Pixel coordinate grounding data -

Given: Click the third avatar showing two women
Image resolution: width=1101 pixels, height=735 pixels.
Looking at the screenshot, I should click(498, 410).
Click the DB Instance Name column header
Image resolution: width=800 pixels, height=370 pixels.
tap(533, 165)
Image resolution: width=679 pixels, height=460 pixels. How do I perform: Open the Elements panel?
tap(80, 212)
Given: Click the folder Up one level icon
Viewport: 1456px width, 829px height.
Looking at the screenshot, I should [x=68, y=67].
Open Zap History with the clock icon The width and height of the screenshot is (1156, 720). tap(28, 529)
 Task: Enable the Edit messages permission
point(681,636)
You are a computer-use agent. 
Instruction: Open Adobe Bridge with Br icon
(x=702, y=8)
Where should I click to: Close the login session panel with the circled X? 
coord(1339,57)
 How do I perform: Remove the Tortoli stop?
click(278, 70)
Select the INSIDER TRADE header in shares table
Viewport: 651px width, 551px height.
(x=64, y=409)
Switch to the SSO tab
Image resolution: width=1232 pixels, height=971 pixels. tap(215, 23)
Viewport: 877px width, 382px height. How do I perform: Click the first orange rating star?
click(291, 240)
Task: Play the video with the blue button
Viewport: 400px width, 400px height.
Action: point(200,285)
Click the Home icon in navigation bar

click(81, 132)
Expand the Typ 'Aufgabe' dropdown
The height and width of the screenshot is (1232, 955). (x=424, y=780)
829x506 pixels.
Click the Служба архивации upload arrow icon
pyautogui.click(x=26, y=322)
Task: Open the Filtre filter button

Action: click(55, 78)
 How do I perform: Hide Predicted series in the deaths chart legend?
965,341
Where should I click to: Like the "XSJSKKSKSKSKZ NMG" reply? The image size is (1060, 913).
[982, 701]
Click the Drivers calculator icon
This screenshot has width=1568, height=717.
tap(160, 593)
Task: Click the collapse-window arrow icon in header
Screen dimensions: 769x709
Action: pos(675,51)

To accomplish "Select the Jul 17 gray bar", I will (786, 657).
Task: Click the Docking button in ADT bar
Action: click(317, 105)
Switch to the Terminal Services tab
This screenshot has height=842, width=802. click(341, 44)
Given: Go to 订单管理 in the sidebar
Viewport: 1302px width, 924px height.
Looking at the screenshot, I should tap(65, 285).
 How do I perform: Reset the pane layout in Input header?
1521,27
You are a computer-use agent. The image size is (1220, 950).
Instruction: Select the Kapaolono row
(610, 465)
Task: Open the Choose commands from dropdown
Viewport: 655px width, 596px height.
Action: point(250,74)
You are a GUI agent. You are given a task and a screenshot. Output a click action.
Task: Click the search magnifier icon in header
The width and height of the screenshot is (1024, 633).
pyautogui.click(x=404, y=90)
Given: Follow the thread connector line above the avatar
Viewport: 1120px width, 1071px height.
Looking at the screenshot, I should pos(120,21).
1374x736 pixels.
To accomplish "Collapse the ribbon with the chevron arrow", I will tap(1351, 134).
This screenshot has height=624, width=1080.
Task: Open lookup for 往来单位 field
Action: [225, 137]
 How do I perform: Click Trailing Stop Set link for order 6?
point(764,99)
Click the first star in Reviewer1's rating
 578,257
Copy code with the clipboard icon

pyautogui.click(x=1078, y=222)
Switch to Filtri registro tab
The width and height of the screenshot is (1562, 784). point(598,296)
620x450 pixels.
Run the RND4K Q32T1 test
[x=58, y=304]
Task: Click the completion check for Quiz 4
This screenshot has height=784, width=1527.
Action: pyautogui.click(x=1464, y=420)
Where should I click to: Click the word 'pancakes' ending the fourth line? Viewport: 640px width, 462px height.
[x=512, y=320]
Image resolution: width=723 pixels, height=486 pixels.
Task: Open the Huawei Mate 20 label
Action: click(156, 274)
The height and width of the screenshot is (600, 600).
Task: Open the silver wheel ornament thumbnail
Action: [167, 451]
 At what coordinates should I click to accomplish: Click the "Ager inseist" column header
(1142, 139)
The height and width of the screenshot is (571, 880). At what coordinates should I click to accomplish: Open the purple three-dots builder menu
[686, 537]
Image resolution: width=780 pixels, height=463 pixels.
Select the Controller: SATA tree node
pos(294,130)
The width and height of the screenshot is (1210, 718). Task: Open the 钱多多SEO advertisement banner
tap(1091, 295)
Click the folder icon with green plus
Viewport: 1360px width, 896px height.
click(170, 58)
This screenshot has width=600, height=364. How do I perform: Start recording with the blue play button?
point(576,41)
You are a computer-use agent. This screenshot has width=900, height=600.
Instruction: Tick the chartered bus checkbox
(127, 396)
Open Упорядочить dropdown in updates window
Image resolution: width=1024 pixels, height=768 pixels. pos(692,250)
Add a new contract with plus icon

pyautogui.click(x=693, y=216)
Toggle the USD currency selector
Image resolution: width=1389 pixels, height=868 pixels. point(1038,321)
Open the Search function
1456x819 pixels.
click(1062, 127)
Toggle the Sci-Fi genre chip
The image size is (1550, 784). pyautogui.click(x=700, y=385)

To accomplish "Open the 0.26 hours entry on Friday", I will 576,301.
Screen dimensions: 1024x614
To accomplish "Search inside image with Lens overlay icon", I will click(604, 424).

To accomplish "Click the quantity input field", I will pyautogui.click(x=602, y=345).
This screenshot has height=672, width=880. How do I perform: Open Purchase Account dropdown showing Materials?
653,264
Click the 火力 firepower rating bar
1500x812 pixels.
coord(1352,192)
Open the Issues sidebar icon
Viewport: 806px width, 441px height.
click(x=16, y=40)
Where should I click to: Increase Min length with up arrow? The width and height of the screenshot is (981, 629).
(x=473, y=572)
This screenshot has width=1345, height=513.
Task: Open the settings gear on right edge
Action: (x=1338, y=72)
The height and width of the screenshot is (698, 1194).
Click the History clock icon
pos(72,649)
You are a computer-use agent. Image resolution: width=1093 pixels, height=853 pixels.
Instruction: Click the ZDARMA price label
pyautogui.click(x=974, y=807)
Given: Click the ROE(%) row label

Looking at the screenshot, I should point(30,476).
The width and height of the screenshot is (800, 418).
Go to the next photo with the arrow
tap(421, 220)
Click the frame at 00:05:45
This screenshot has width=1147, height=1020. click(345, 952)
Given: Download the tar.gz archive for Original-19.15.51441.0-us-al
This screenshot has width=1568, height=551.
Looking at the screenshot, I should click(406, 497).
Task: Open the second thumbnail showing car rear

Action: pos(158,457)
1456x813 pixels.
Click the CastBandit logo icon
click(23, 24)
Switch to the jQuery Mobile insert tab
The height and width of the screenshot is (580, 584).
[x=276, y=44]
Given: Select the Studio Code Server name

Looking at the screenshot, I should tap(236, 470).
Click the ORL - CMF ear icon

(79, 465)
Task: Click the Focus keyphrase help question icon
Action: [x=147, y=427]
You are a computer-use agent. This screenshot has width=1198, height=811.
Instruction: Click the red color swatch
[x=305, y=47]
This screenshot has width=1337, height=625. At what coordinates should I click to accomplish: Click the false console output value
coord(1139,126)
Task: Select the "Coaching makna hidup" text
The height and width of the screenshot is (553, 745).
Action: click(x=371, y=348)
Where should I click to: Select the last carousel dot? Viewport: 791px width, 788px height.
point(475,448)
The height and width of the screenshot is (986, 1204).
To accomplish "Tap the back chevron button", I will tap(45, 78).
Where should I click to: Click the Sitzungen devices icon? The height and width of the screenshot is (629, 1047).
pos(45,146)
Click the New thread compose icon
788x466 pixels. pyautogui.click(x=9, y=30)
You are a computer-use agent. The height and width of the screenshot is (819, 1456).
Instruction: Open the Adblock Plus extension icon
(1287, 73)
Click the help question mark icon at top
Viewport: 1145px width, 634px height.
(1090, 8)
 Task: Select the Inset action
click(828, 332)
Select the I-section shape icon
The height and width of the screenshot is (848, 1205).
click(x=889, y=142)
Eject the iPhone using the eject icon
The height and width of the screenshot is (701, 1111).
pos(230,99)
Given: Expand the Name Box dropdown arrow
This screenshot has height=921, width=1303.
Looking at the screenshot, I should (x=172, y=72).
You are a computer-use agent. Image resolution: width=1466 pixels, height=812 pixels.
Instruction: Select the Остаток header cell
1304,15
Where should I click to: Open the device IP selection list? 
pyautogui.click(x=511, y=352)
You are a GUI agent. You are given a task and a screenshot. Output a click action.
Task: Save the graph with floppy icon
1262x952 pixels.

THE TASK - The lines from the one with "Instruction: Select the Остаток header cell" through the end of the data above are to be set down exactly, with both boundary lines included and no other lines.

OUTPUT OF THE EXERCISE -
Instruction: Select the Остаток header cell
1304,15
Where should I click to: Open the device IP selection list? 
pyautogui.click(x=511, y=352)
You are a GUI agent. You are given a task and a screenshot. Output a click action.
Task: Save the graph with floppy icon
1262x952 pixels.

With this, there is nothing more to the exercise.